# Start of AVAILABLE DATA

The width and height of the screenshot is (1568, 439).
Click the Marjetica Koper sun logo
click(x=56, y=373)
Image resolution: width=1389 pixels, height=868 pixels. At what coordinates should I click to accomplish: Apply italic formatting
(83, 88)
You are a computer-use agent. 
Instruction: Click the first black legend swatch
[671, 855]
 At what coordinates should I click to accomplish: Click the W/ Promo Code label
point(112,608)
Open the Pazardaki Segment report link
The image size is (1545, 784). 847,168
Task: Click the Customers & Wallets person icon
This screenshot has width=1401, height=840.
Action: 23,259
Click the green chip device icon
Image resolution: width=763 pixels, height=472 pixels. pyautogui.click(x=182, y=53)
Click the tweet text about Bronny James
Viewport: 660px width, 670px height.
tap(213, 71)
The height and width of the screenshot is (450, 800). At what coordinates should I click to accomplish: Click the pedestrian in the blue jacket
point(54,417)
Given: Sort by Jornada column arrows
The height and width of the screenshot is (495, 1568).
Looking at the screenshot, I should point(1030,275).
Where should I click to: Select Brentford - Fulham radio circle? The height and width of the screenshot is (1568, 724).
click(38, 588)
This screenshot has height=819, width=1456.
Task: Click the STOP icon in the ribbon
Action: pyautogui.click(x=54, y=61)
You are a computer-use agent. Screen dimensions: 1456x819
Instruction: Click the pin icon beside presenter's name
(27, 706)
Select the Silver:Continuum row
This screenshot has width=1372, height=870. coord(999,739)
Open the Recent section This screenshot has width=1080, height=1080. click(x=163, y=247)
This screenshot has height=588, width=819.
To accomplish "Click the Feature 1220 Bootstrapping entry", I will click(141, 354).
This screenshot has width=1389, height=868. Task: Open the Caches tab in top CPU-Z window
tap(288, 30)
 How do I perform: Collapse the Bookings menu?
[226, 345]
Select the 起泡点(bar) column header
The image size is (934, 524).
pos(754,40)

# End of AVAILABLE DATA

**EXERCISE DESCRIPTION:**
Pick out every line in the records above that contains the word "pixels", and copy each of those lines.

**SOLUTION:**
Image resolution: width=1389 pixels, height=868 pixels. At what coordinates should I click to accomplish: Apply italic formatting
Image resolution: width=763 pixels, height=472 pixels. pyautogui.click(x=182, y=53)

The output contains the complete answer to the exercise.